Just another WordPress.com weblog

Zainal, Penyair dan Dai itu Tiada

Black SwanAda kabar duka yang kemarin saya terima, terima. K.H. Zainal Arifn Thoha, atau Kang Zainal, atau Gus Zainal, Rabu 14 Maret malam waktu Yogya, wafat. mohon keihlasan teman-teman, sekadar kirim doa. Dia masih terlalu muda, sekitar 36/7an tahun usianya. Tapi kiprah kebudayaannya luar biasa. Penyair Jhoni Aryadinata, kalau saya tak keliru sebut pernah menggelarinya secara seloroh sebagai Presiden Kuburan.

Almarhum adalah lulusan Fak. Dakwah IAIN Sukijo, Yogyakarta aktif sebagai muballigh, dosen muda, sekaligus penyair. Beberapa tahun terakhir ini beliau mengontrak rumah, di depan kediamannnya di Krapyak, untuk dijadikan pesantren dan unit usaha yang menyokong pesantrennya.

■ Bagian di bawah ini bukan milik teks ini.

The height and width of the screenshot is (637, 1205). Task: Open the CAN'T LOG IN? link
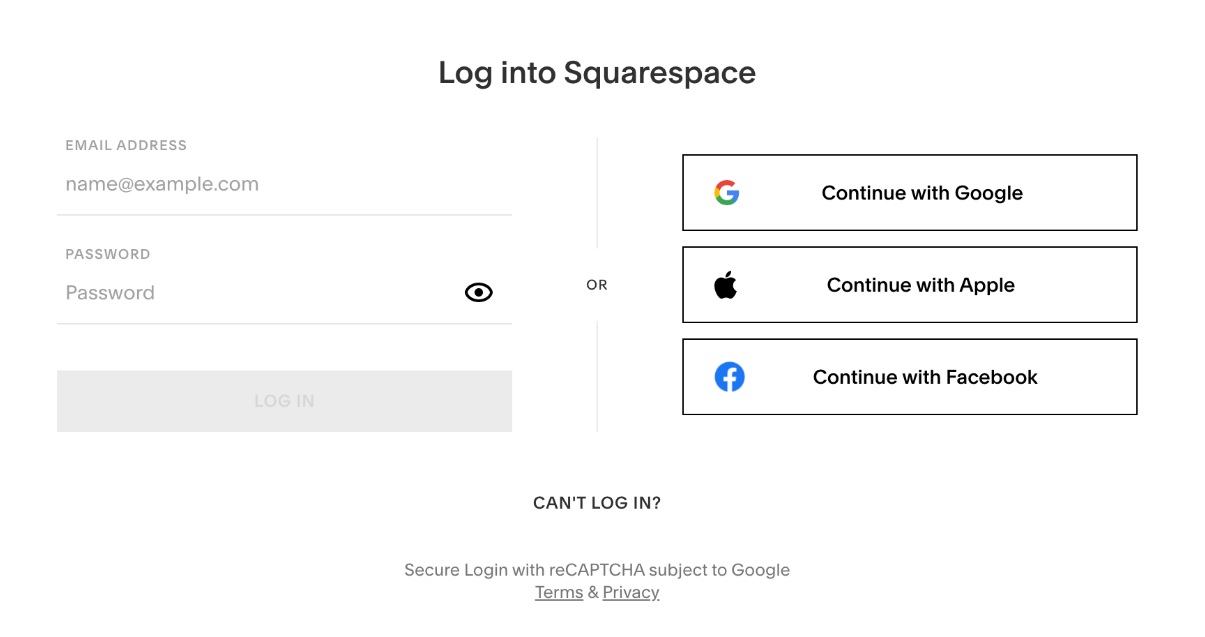(597, 503)
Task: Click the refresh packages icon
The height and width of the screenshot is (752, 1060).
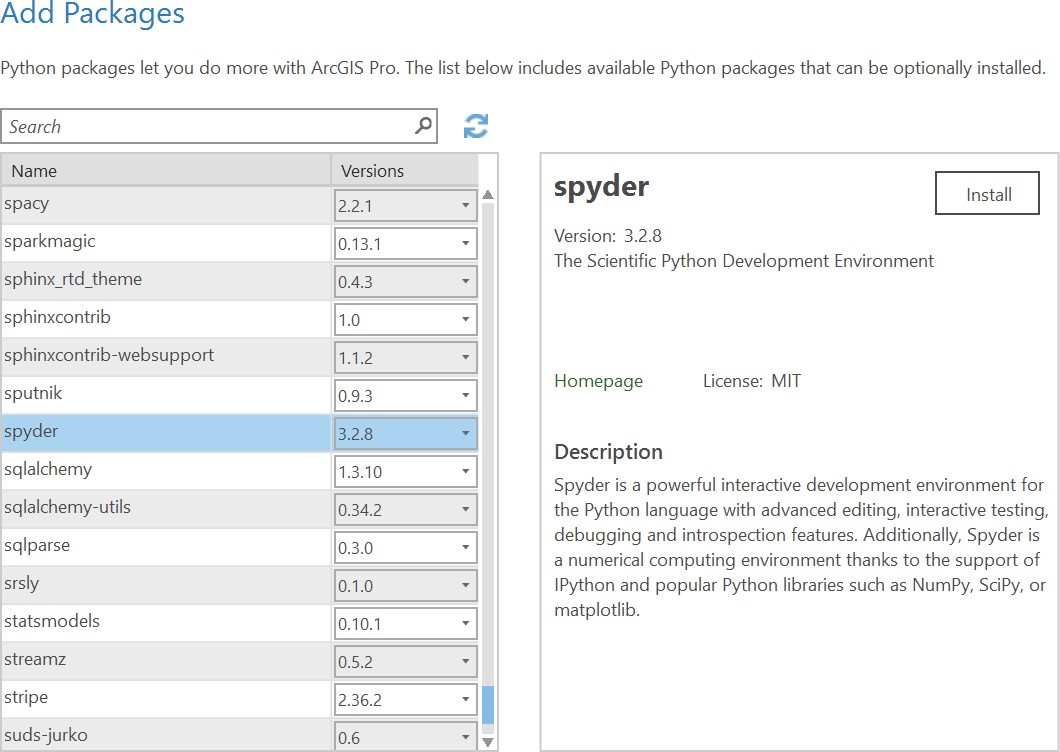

Almarhum dikenal debagai pribadi yang mandiri dan keras. Selama menempuh S-1 hanya beberapa bulan saja dia meminta kiriman uang bulanan dari orangtuanya, K. Thoha dari Kediri. Untuk mencukupi kebutuhan sehari-hari dia mencari uang dengan menulis di koran. Ini pula yang dia tekankan pada santri-santrinya, mandiri salah satunya dengan menulis di koran.

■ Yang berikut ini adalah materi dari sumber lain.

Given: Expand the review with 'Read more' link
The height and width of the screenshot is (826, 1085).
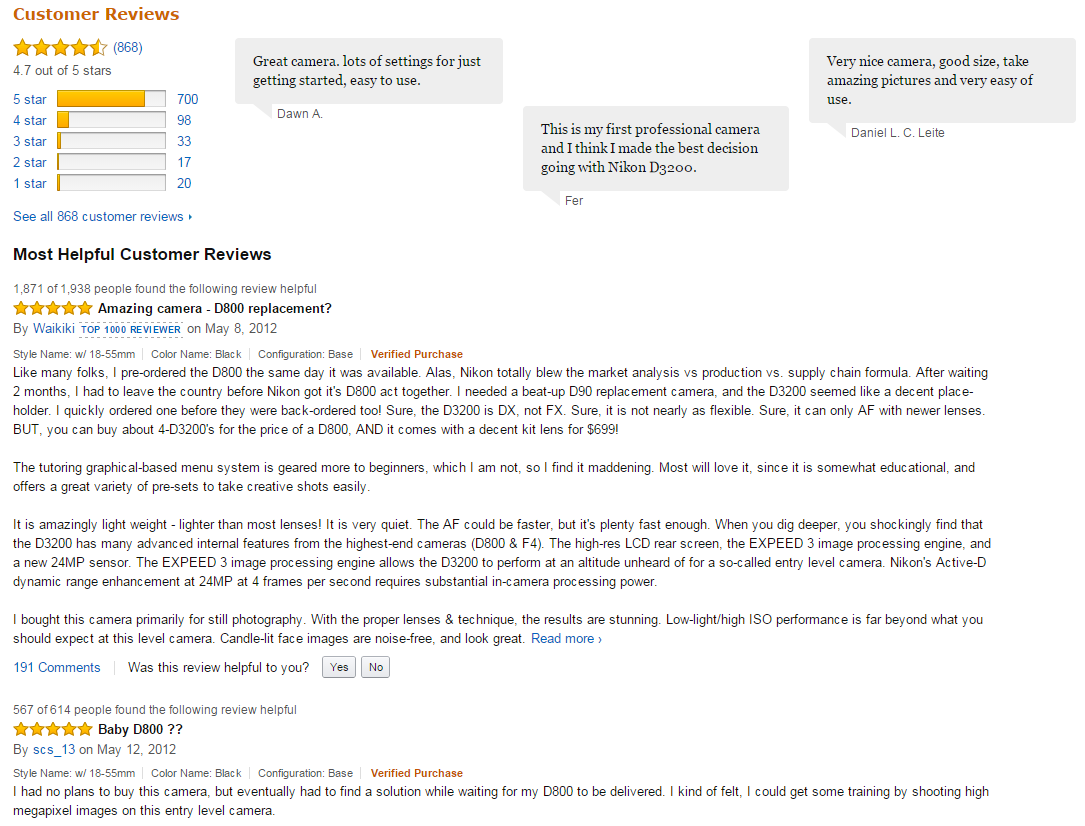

Salah satu karya Gus Zainal, kebetulan saya yang mengedit sebelum terbit, adalah kumpulan artikel yang lantas diberi judul “Runtuhnya Singgsana Kiai”; dan “Jagadnya Gus Dur”. Sudah hampir dua tahun saya diminta menerjemahkan novel Amin Malouf, “Samarkand”, dan sampai sekarang belum rampung.

Tema umum tulisan Gus Zainal adalah budaya pesantren dan Islamic Studies. Minat ini pula yang agaknya mendorongnya dan beberapa kawannya yang penyair-sastrawan-NU menggelar Kongres Kebudayaan Pesantren tahun 1998-an di PP Sunan Pandanaran, Yogyakarta.

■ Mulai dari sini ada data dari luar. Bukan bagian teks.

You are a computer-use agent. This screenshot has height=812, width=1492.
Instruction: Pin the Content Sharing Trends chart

Gus Zainal juga dipercaya mendalami hikmah. Banyak orang datang berkonsultasi tentang macampmacam, dari sakit erut putus pacar, kehilangan beberaha hal lain. konkow-kongkow di rumah dia adalah paragraf paling awal skripsi saya.

Beliau sangat konsern dengan tema tasawuf. tema ini yang sering dia bawakan di tulisan maupun saat siaran di sebuah radio di Bantul, di RRI jogja dan beberapa stasiun radio lain. Tahun 2002-an beliau dan saya gantian siaran live di Vedac FM, Yogyakarta. Dengan segala publisitas ini beliau tetap kawan yang baik, yang jujur mengaku kalau nggak punya duwit, yang jujur mengaku kalau punya hutang, yang jujur mengaku bingung kalau ada pengemis datang dan dia nggak punya recehan. Dengan publisitas ini pula, dia pernah mengaku jujur bahwa ekstase spiritualnya sering dia dapat dalam jamaah, meskipun jamaah tak selalu sepadan dengan publisitas.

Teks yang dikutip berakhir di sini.